Say it loud: I'm elite and proud! The right-wing crusade to demonize elites has paid off. Now the country's run by incompetents who make mediocrity a job requirement and recruit from Pat Robertson's law school. New rule: Now that liberals have taken back the word liberal, they also have to take back the word "elite." By now you've heard the constant right-wing attacks on the "elite," or as it's otherwise known, "hating." They've had it up to their red necks with the "elite media." The "liberal elite." Who may or may not be part of the "Washington elite." A subset of the "East Coast elite." Which is influenced by "the Hollywood elite." So basically, unless you're a shitkicker from Kansas, you're with the terrorists. If you played a drinking game in which you did a shot every time Rush Limbaugh attacked someone for being "elite" you'd almost be as wasted as Rush Limbaugh.
I don't get it: In other fields -- outside of government -- elite is a good thing, like an elite fighting force. Tiger Woods is an elite golfer. If I need brain surgery, I'd like an elite doctor. But in politics, elite is bad -- the elite aren't down-to-earth and accessible like you and me and President Shit-for-Brains. But when the anti-elite crowd demonizes the elite, what they're actually doing is embracing incompetence. Now, I know what you're thinking: That doesn't sound like our president -- ignoring intelligence.
You know how whenever there's a major Bush administration scandal it always traces back to some incompetent political hack appointment and you think to yourself, "Where are they getting these screw-ups from?" Well, now we know: from Pat Robertson. I wish I were kidding, but I'm not. Take Monica Goodling, who before she resigned last week because of the U.S. attorneys scandal, was the third most powerful official in the Justice Department of the United States. Thirty-three, and though she had never even worked as a prosecutor, she was tasked with overseeing the job performance of all 95 U.S. attorneys. How do you get to be such a top dog at 33? By acing Harvard, or winning scholarship prizes? No, Goodling did her undergraduate work at Messiah College -- home of the "Fighting Christies," who wait-listed me, the bastards -- and then went on to attend Pat Robertson's law school.

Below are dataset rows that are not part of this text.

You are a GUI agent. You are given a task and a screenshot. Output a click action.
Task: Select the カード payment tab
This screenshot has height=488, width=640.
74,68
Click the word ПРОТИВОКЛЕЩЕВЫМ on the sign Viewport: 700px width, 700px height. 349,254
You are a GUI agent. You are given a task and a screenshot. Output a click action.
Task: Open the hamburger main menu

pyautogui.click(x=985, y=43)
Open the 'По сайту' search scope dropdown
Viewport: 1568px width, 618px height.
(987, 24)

I'm not kidding, Pat Robertson, the man who said gay people at DisneyWorld would cause "earthquakes, tornadoes, and possibly a meteor," has a law school. It's called Regent. Regent University School of Law, and it shares a campus with Robertson's Christian Broadcasting Network studios. It's the first time ever that a TV network spun off a law school. And that's all America needs -- more Christians and more lawyers. You see, years ago Pat became concerned that our legal system was coddling criminals, forgiving them instead of meting out that Old Testament "eye for an eye" justice Jesus Christ never shuts up about. So Pat did what any red-blooded, Hindu-hating, gay-baiting, glue-sniffing Christian would do: He started his own law school. And what kid wouldn't want to attend? It's three years and you only have to read one book. The school says its mission is to create an army of evangelical lawyers, integrating the Bible and public policy, and producing graduates that provide "Christian leadership to change the world." Presumably from round back to flat.